• [Listed entries]:
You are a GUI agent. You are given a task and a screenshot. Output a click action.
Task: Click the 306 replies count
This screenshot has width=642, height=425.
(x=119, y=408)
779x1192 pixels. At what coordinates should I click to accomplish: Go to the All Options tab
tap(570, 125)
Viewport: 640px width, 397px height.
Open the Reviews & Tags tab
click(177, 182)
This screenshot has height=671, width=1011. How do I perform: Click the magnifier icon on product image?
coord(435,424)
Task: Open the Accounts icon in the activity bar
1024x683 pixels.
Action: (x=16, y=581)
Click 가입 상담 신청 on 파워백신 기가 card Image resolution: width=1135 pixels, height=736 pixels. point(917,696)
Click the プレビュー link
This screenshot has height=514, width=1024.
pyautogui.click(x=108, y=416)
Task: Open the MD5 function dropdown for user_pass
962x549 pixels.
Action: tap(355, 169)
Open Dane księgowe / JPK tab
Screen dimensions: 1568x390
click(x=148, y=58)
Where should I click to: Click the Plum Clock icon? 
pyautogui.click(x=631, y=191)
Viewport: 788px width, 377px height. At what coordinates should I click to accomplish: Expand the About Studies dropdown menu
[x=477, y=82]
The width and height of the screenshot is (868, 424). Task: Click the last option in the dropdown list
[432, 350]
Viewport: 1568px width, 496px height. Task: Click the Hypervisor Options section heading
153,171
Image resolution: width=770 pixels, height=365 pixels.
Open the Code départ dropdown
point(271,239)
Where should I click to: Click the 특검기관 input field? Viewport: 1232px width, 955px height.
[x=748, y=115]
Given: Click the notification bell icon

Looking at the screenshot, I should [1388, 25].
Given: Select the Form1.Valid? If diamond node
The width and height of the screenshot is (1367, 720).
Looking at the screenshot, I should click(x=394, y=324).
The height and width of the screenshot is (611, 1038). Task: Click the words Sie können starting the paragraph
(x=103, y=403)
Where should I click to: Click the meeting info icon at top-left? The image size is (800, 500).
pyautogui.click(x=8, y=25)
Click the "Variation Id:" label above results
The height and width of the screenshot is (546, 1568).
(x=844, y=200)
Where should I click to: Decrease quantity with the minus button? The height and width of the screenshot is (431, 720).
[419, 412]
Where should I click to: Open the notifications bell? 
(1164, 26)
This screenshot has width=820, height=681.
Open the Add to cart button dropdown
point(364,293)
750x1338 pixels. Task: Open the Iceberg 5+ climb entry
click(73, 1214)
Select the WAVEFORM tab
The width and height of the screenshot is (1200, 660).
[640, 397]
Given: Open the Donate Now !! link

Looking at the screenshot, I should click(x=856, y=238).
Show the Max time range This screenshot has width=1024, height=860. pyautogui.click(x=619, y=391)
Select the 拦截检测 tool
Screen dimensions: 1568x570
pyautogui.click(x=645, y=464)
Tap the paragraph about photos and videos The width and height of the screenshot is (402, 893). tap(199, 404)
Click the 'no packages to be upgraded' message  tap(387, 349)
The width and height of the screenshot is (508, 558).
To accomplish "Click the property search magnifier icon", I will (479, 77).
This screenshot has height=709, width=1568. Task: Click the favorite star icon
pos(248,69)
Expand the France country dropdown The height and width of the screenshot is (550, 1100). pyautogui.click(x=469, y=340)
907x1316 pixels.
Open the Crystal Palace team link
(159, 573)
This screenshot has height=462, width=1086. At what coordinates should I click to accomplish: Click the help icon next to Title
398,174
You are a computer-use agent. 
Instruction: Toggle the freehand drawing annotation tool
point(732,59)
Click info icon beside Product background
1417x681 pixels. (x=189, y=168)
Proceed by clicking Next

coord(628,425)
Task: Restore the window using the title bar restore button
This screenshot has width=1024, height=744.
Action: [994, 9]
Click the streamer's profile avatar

• [What to produce]: Extract all the material, leaving every line as it is.

• [Expected answer]:
You are a GUI agent. You are given a task and a screenshot. Output a click action.
Task: Click the 306 replies count
This screenshot has width=642, height=425.
(x=119, y=408)
779x1192 pixels. At what coordinates should I click to accomplish: Go to the All Options tab
tap(570, 125)
Viewport: 640px width, 397px height.
Open the Reviews & Tags tab
click(177, 182)
This screenshot has height=671, width=1011. How do I perform: Click the magnifier icon on product image?
coord(435,424)
Task: Open the Accounts icon in the activity bar
1024x683 pixels.
Action: (x=16, y=581)
Click 가입 상담 신청 on 파워백신 기가 card Image resolution: width=1135 pixels, height=736 pixels. point(917,696)
Click the プレビュー link
This screenshot has height=514, width=1024.
pyautogui.click(x=108, y=416)
Task: Open the MD5 function dropdown for user_pass
962x549 pixels.
Action: tap(355, 169)
Open Dane księgowe / JPK tab
Screen dimensions: 1568x390
click(x=148, y=58)
Where should I click to: Click the Plum Clock icon? 
pyautogui.click(x=631, y=191)
Viewport: 788px width, 377px height. At what coordinates should I click to accomplish: Expand the About Studies dropdown menu
[x=477, y=82]
The width and height of the screenshot is (868, 424). Task: Click the last option in the dropdown list
[432, 350]
Viewport: 1568px width, 496px height. Task: Click the Hypervisor Options section heading
153,171
Image resolution: width=770 pixels, height=365 pixels.
Open the Code départ dropdown
point(271,239)
Where should I click to: Click the 특검기관 input field? Viewport: 1232px width, 955px height.
[x=748, y=115]
Given: Click the notification bell icon

Looking at the screenshot, I should [1388, 25].
Given: Select the Form1.Valid? If diamond node
The width and height of the screenshot is (1367, 720).
Looking at the screenshot, I should click(x=394, y=324).
The height and width of the screenshot is (611, 1038). Task: Click the words Sie können starting the paragraph
(x=103, y=403)
Where should I click to: Click the meeting info icon at top-left? The image size is (800, 500).
pyautogui.click(x=8, y=25)
Click the "Variation Id:" label above results
The height and width of the screenshot is (546, 1568).
(x=844, y=200)
Where should I click to: Decrease quantity with the minus button? The height and width of the screenshot is (431, 720).
[419, 412]
Where should I click to: Open the notifications bell? 
(1164, 26)
This screenshot has width=820, height=681.
Open the Add to cart button dropdown
point(364,293)
750x1338 pixels. Task: Open the Iceberg 5+ climb entry
click(73, 1214)
Select the WAVEFORM tab
The width and height of the screenshot is (1200, 660).
[640, 397]
Given: Open the Donate Now !! link

Looking at the screenshot, I should click(x=856, y=238).
Show the Max time range This screenshot has width=1024, height=860. pyautogui.click(x=619, y=391)
Select the 拦截检测 tool
Screen dimensions: 1568x570
pyautogui.click(x=645, y=464)
Tap the paragraph about photos and videos The width and height of the screenshot is (402, 893). tap(199, 404)
Click the 'no packages to be upgraded' message  tap(387, 349)
The width and height of the screenshot is (508, 558).
To accomplish "Click the property search magnifier icon", I will (479, 77).
This screenshot has height=709, width=1568. Task: Click the favorite star icon
pos(248,69)
Expand the France country dropdown The height and width of the screenshot is (550, 1100). pyautogui.click(x=469, y=340)
907x1316 pixels.
Open the Crystal Palace team link
(159, 573)
This screenshot has height=462, width=1086. At what coordinates should I click to accomplish: Click the help icon next to Title
398,174
You are a computer-use agent. 
Instruction: Toggle the freehand drawing annotation tool
point(732,59)
Click info icon beside Product background
1417x681 pixels. (x=189, y=168)
Proceed by clicking Next

coord(628,425)
Task: Restore the window using the title bar restore button
This screenshot has width=1024, height=744.
Action: [994, 9]
Click the streamer's profile avatar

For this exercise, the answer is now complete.